Bach, Johann Sebastian - Matthäus-Passion

Zwei Brüder in Harmonie


Label/Verlag: Berlin Classics
Detailinformationen zum besprochenen Titel


Das Dokument einer legendären Zusammenarbeit wird erneut veröffentlicht: vor 35 Jahren bildete die Einspielung der Matthäus-Passion von Johann Sebastian Bach mit dem Kreuz- und dem Thomanerchor den krönenden Abschluss der beruflichen Zusammenarbeit der beiden Brüder Rudolf und Erhard Mauersberger. Die zwei Legenden deutscher Knabenchortradition vereinten seit 1962, als Erhard Mauersberger die 750-Jahr-Feier des Thomanerchors gestaltete, die beiden Chöre, um die großen Werke Bachs aufzuführen. Den Auftakt bildete die h-moll-Messe, 1964 gefolgt von der Matthäus-Passion. 1970 dann wurde diese Passion für die Schallplatte eingespielt. Rudolf Mauersberger war zu diesem Zeitpunkt seit nahezu 40 Jahren Kreuzkantor und hatte seine Kruzianer zu einem exzellenten Chor aufgebaut. Er war die prägende Figur des Chores, nicht zuletzt durch sein Engagement, nach den verheerenden Bombenangriffen auf Dresden vom 13. Februar 1945 die Kruzianer schnellstmöglich neu zu formieren und auch nicht zuletzt durch eigene Chorwerke, die er mit dem Kreuzchor zur Uraufführung brachte, wie zum Beispiel das ‚Dresdner Requiem’ oder die Passionsmusik nach dem Lukas-Evangelium. Erhard Mauersberger, der jüngere Bruder, war selbst Mitglied des Leipziger Thomanerchors, studierte bei Karl Straube und Otto Weinreich, war, wie zuvor sein Bruder, Kantor ich Aachen, später in Mainz. Als Landesmusikdirektor der Landeskirche Thüringen wurde Erhard Mauersberger zugleich Kantor der Georgenkirche und Leiter des Bachchors in Eisenach. 1961 wurde er Thomaskantor, ein Amt, das er bis 1972 innehatte.

**EINTRÄGE IM AUSZUG:**
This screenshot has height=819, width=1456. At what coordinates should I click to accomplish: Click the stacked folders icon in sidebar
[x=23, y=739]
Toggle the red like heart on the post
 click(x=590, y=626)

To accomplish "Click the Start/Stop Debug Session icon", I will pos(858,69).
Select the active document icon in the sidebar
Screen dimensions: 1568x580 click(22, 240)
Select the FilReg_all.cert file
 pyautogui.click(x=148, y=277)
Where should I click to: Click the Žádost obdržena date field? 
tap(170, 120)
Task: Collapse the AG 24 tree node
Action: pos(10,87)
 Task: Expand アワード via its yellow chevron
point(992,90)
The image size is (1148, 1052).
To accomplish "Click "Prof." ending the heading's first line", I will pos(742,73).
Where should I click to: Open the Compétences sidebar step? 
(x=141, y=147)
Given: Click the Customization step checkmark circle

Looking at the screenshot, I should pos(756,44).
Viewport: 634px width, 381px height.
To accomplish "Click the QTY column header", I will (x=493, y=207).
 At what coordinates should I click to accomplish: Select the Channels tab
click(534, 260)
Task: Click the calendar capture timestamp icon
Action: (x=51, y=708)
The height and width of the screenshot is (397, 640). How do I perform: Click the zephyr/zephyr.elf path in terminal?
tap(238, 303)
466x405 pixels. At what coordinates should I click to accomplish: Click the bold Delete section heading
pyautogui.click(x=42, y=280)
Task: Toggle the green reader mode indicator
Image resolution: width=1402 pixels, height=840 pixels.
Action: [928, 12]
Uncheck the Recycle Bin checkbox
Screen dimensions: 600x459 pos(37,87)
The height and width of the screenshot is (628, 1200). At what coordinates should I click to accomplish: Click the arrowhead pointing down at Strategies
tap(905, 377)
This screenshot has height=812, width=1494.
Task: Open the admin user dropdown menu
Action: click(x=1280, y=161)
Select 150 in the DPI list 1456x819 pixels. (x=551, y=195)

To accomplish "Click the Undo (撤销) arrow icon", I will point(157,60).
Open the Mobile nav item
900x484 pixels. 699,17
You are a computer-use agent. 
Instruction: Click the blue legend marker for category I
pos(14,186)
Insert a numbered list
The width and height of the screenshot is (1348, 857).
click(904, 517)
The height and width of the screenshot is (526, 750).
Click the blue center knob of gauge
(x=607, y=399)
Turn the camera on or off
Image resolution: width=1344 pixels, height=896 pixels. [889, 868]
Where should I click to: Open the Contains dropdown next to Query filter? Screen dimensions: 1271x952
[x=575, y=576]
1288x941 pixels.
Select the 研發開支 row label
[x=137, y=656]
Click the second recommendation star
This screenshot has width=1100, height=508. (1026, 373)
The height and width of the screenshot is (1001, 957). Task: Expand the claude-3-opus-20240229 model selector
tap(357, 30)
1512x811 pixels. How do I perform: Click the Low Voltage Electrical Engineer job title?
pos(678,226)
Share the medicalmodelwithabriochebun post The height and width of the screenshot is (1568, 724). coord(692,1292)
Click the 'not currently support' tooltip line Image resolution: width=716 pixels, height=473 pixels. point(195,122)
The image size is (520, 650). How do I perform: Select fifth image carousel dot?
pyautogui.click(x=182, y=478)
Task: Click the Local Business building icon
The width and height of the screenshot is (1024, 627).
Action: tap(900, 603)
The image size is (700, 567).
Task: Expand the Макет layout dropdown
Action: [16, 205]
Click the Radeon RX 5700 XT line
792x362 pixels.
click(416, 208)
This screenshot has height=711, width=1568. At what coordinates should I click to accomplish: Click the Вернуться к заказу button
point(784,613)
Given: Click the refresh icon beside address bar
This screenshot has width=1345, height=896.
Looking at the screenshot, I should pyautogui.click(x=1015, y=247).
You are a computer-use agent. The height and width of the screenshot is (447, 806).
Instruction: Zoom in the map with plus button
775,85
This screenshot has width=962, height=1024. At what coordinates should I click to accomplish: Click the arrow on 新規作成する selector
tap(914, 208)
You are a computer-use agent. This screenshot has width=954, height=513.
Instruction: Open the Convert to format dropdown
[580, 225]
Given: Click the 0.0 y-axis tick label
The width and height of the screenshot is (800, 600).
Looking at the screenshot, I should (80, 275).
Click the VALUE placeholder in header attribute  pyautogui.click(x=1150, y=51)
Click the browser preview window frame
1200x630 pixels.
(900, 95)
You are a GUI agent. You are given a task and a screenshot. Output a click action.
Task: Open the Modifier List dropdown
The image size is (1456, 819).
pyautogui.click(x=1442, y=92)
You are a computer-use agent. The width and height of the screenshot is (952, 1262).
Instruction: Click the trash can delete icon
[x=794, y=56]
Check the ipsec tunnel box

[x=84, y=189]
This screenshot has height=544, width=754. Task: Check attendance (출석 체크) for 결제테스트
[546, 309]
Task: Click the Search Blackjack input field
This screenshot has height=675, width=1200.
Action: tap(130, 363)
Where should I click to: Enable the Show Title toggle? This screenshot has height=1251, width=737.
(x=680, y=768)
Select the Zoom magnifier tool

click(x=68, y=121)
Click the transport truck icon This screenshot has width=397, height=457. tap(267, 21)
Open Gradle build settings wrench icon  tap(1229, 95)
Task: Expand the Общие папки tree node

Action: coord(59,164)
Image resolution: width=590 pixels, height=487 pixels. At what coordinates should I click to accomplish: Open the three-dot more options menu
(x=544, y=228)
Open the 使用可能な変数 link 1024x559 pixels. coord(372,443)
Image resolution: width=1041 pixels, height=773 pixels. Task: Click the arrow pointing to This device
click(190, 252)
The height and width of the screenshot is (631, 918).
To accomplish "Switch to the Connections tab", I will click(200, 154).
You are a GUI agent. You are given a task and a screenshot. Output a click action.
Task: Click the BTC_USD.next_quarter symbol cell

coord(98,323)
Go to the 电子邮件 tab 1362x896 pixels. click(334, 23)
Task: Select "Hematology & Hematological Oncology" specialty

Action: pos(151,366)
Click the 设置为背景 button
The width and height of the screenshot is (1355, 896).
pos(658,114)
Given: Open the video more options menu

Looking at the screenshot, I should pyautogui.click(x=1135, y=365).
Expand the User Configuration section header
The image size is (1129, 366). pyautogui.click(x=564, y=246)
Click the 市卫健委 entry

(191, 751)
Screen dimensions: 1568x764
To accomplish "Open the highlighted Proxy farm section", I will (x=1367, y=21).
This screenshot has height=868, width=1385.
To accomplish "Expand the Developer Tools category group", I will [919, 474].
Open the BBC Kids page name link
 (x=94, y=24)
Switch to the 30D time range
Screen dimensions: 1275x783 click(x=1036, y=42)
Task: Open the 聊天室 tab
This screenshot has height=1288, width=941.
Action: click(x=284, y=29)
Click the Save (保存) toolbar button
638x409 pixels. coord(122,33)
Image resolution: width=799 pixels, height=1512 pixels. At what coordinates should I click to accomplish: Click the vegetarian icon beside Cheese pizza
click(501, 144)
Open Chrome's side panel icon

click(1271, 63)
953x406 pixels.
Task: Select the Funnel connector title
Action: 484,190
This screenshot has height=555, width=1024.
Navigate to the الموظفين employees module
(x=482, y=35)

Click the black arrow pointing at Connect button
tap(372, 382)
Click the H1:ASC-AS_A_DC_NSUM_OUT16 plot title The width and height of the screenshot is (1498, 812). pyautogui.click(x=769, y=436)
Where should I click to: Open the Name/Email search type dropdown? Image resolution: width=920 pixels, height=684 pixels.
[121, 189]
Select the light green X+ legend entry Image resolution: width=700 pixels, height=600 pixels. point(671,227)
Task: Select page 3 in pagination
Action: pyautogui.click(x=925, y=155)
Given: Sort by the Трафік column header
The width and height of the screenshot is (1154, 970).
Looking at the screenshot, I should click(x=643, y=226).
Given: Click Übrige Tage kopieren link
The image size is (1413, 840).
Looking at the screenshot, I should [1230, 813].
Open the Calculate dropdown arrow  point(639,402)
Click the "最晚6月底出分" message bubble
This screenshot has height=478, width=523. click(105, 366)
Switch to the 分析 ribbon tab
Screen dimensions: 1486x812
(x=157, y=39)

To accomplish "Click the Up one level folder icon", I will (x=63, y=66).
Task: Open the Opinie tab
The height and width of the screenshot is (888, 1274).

**AUFGABENSTELLUNG:**
- a) Beantworte anhand des Textauszugs folgende Fragen:
(i) Seit welchem Jahr vereinten die Brüder Mauersberger die beiden Chöre?
(ii) Welches Werk Bachs führten die Chöre als erstes gemeinsam auf?
(iii) Bis zu welchem Jahr war Erhard Mauersberger Thomaskantor?
- b) Gib den Absatz des Textauszugs, der mit „Das Dokument einer legendären Zusammenarbeit“ beginnt, als knappe Stichpunktliste wieder und behalte dabei seine wichtigsten Fakten bei.
- c) Fasse den Textauszug in zwei Sätzen zusammen.

**ERGEBNISSE:**
- a)
(i) Seit 1962.
(ii) Die h-moll-Messe.
(iii) Bis 1972.

- b)
- Die Einspielung der Matthäus-Passion mit Kreuz- und Thomanerchor wird erneut veröffentlicht. Sie war der krönende Abschluss der Zusammenarbeit der Brüder Rudolf und Erhard Mauersberger.
- Seit 1962 vereinten die Brüder beide Chöre für die großen Werke Bachs: zuerst die h-moll-Messe, 1964 die Matthäus-Passion, 1970 folgte die Schallplattenaufnahme.
- Rudolf Mauersberger war damals seit fast 40 Jahren Kreuzkantor. Er formierte die Kruzianer nach den Bombenangriffen auf Dresden vom 13. Februar 1945 neu und brachte eigene Werke wie das ‚Dresdner Requiem’ zur Uraufführung.
- Erhard Mauersberger, der jüngere Bruder, war selbst Thomaner und studierte bei Karl Straube und Otto Weinreich. Als Landesmusikdirektor in Thüringen war er zugleich Kantor der Georgenkirche und Leiter des Bachchors in Eisenach. Von 1961 bis 1972 war er Thomaskantor.

- c) Die Einspielung der Matthäus-Passion von 1970 mit Kreuz- und Thomanerchor war der krönende Abschluss der Zusammenarbeit der Brüder Rudolf und Erhard Mauersberger und wird nun erneut veröffentlicht. Seit 1962 vereinten die beiden Chorleiter, Kreuzkantor Rudolf und Thomaskantor Erhard, ihre Chöre, um die großen Werke Bachs aufzuführen.